Whole exome and targeted deep sequencing identify genome-wide allelic loss and frequent SETDB1 mutations in malignant pleural mesotheliomas

Abstract

Malignant pleural mesothelioma (MPM), a rare malignancy with a poor prognosis, is mainly caused by exposure to asbestos or other organic fibers, but the underlying genetic mechanism is not fully understood. Genetic alterations and causes for multiple primary cancer development including MPM are unknown. We used whole exome sequencing to identify somatic mutations in a patient with MPM and two additional primary cancers who had no evidence of venous, arterial, lymphovascular, or perineural invasion indicating dissemination of a primary lung cancer to the pleura. We found that the MPM had R282W, a key TP53 mutation, and genome-wide allelic loss or loss of heterozygosity, a distinct genomic alteration not previously described in MPM. We identified frequent inactivating SETDB1 mutations in this patient and in 68 additional MPM patients (mutation frequency: 10%, 7/69) by targeted deep sequencing. Our observations suggest the possibility of a new genetic mechanism in the development of either MPM or multiple primary cancers. The frequent SETDB1 inactivating mutations suggest there could be new diagnostic or therapeutic options for MPM.

Keywords: SETDB1; exome sequencing; genome-wide allelic loss; malignant pleural mesothelioma; multiple primary cancer.

Figure 1. Clinical diagnosis of lung adenocarcinoma and MPM

A. A 2 cm ground-glass opacity (arrow), later diagnosed as lung adenocarcinoma, was identified in the patient's left lower lobe on chest CT scan. No pleural thickening or implants were noted on preoperative imaging. B. Immunohistochemical staining for calretinin confirmed the diagnosis of MPM (original magnification 20X).

Figure 2. TP53 mutation and allele frequency of all variants

A. Sanger sequencing confirmed TP53 R282W mutation identified in exome and targeted deep sequencing of MPM. B. Allele frequency of variants identified in MPM with genome-wide allelic loss.
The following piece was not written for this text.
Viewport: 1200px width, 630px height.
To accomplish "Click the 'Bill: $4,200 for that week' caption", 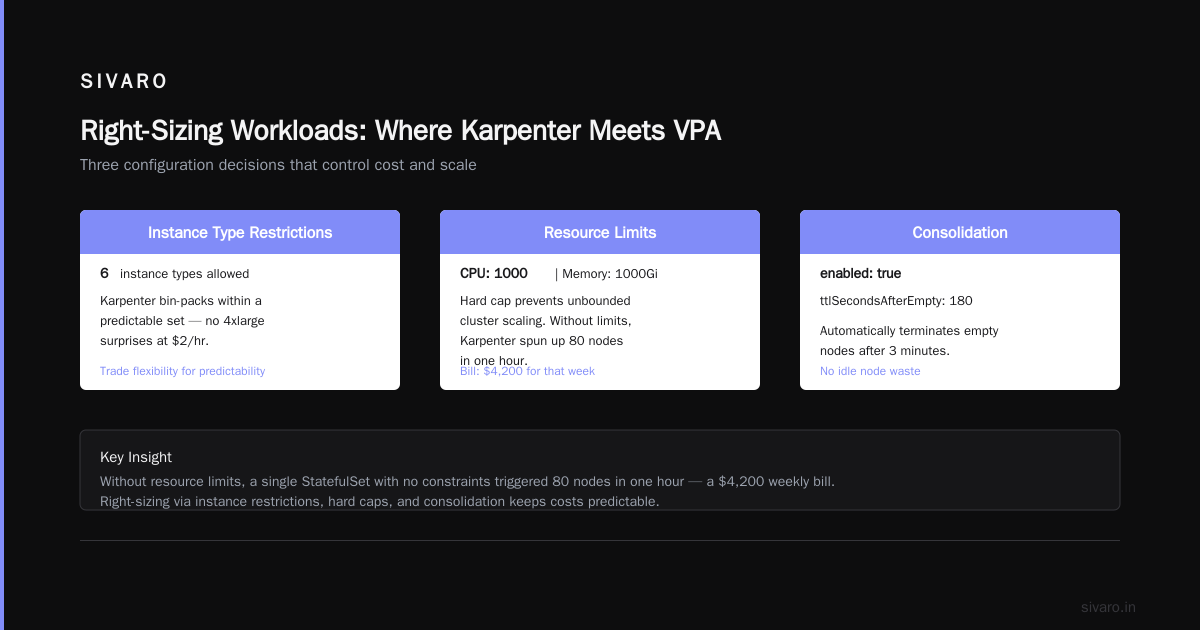I will 527,371.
Frequency of mutant alleles was higher (> 0.8) in most variants except for two located on chromosome 7.

Figure 3. Genome-wide allelic loss identified in a MPM patient with multiple primary cancers

A. Scatter plots show genome-wide allelic view of all variants including known SNPs identified in the patient's MPM. Allelic fraction represents ratio of wild-type to variant counts in an exome sequencing. B-allele fraction plot in the upper panel represents allelic ratio between wild-type and variant in the tumor sample. In the lower panel, the values (log2 ratio) of the x-axis are an allelic fraction of tumor normalized to that of matched normal pleura. The majority of variants on all chromosomes except chromosomes 7 and 20 show losses of either wild-type or variant allele in tumor. B. An example of genome-wide allelic view of tumor with frequent genetic alterations, but only with focal allelic loss. B-allele fraction plot of tumor sample in the upper panel and allelic fraction plot of tumor normalized to that of matched normal in the lower panel were newly generated from exome sequencing data previously reported [32].

Figure 4. Frequent SETDB1 mutations in MPM patients

Two types of deletion mutations from MPM patients, shown by an Integrative Genomics Viewer (IGV). A. 17 bp deletion (677_693del17) and B. In-frame deletion (3747_3749del) of SETDB1 were identified from different MPM patients.

Figure 5. Map of SETDB1 mutations identified in MPMs

Nine SETDB1 somatic mutations identified in this study and reported previously were mapped in domains of SETDB1. Four of five truncating mutations were located at the N-terminal (5′) regions before Tudor (Tud) domains. All three missense and one deletion mutation were found in the SET domain. Tud: Tudor; MBD: methyl-CpG-binding domain; pS: pre-SET; PS: post-SET [–31].